#### SOURCE DATA:
Start of Block

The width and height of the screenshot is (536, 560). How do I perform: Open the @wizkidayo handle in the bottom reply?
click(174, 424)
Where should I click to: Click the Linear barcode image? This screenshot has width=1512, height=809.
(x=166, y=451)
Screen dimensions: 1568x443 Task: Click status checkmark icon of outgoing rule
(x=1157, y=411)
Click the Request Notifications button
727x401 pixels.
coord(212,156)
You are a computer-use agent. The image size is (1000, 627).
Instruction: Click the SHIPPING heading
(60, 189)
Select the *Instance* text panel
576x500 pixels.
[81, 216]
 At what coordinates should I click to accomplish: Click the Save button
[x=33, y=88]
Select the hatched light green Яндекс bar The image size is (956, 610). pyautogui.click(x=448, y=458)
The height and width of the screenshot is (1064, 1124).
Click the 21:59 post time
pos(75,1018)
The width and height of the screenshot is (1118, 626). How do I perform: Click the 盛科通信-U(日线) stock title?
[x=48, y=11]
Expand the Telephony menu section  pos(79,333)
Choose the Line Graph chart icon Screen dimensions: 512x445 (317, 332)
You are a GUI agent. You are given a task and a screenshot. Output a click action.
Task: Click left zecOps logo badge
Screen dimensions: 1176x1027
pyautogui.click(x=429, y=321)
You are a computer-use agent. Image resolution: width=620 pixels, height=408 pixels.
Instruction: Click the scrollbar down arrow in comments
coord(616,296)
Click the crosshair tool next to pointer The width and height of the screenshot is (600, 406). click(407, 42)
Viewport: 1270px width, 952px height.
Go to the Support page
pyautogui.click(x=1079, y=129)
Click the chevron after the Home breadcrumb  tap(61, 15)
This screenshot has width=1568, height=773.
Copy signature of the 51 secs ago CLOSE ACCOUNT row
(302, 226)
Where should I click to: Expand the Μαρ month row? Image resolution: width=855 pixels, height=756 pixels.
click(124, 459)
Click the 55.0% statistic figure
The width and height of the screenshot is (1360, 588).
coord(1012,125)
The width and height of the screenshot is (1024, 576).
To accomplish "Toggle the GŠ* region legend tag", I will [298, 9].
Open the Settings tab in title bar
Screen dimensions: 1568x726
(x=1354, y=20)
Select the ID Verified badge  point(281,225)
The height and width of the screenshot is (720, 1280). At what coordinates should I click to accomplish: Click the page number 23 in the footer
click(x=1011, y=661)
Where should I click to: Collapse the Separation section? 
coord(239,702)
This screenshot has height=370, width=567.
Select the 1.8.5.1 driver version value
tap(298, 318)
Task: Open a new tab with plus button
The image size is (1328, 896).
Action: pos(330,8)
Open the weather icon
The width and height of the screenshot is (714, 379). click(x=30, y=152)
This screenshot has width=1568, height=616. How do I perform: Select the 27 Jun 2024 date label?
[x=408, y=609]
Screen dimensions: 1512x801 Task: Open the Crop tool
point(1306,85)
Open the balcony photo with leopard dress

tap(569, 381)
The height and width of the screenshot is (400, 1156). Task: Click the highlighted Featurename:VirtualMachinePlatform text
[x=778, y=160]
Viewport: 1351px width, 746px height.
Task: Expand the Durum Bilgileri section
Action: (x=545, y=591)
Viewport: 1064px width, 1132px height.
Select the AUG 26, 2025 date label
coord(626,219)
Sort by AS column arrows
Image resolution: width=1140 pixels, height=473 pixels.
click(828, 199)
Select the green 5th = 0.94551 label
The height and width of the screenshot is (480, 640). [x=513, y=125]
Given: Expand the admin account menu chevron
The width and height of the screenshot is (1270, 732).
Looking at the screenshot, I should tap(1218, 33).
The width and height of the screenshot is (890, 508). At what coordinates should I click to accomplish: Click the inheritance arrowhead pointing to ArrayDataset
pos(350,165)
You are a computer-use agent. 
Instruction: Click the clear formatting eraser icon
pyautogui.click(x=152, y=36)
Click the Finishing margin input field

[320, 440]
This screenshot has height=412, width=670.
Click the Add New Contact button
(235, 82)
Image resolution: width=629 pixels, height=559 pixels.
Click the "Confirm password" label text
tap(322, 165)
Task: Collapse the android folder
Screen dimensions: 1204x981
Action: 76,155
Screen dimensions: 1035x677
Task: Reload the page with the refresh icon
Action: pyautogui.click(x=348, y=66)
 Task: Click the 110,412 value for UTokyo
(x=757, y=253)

End of Block

Select and copy each line from the data that includes the word "badge".

#### WRITTEN RESPONSE:
Task: Click left zecOps logo badge
Select the ID Verified badge  point(281,225)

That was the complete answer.